§ **RECORDED INFORMATION**
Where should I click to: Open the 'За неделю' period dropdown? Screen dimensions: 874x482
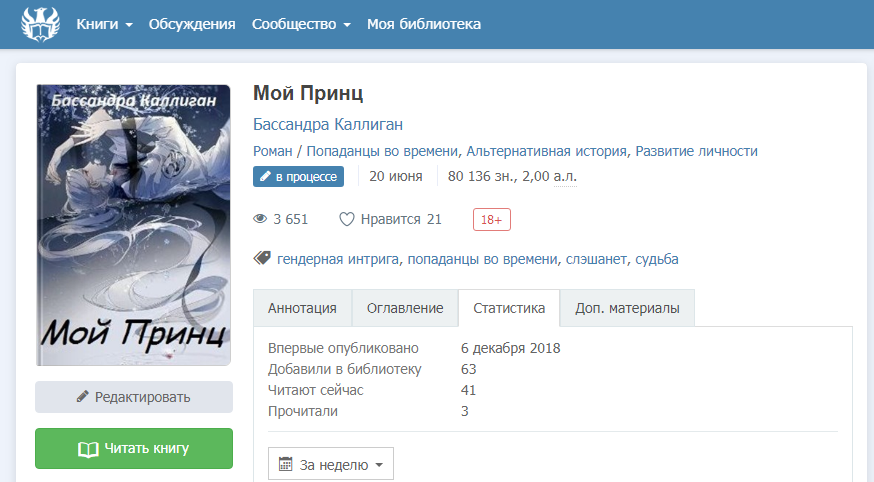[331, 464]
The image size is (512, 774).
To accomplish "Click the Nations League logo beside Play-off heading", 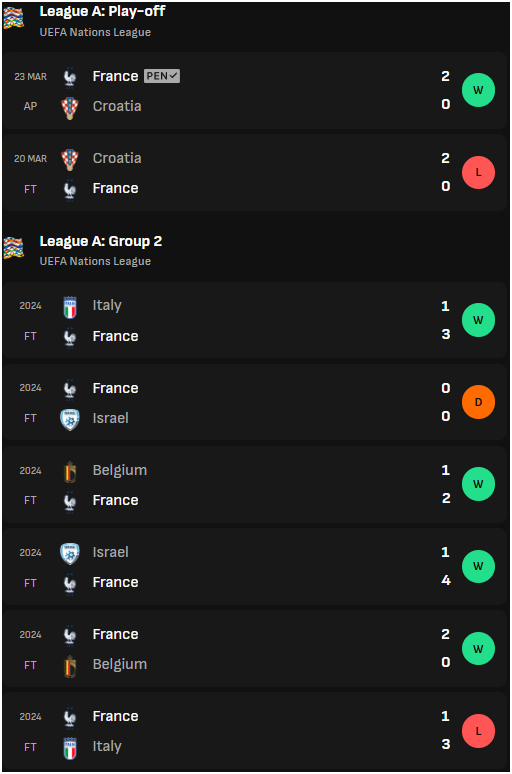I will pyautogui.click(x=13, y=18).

==

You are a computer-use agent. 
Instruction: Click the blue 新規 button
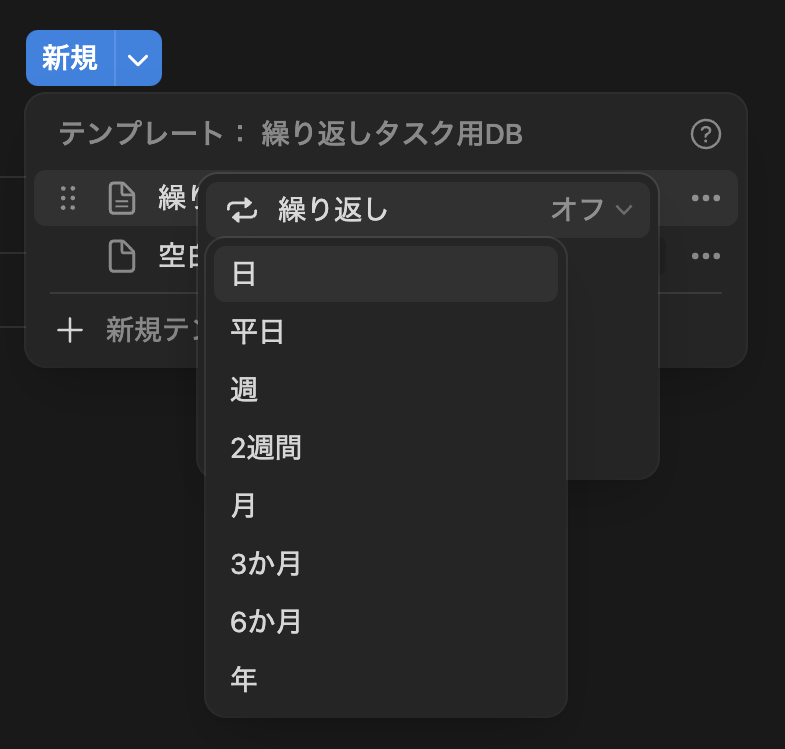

--

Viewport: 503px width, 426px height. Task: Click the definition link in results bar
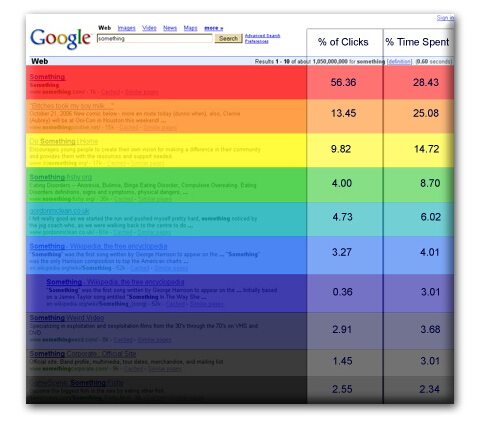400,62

§ **INSTRUCTIONS FOR THE TASK**
Extract exactly and only the lines above from the line containing "You are a computer-use agent." through the line containing "Instruction: Click the blue 新規 button", both end lines included.

§ **TASK ANSWER**
You are a computer-use agent. 
Instruction: Click the blue 新規 button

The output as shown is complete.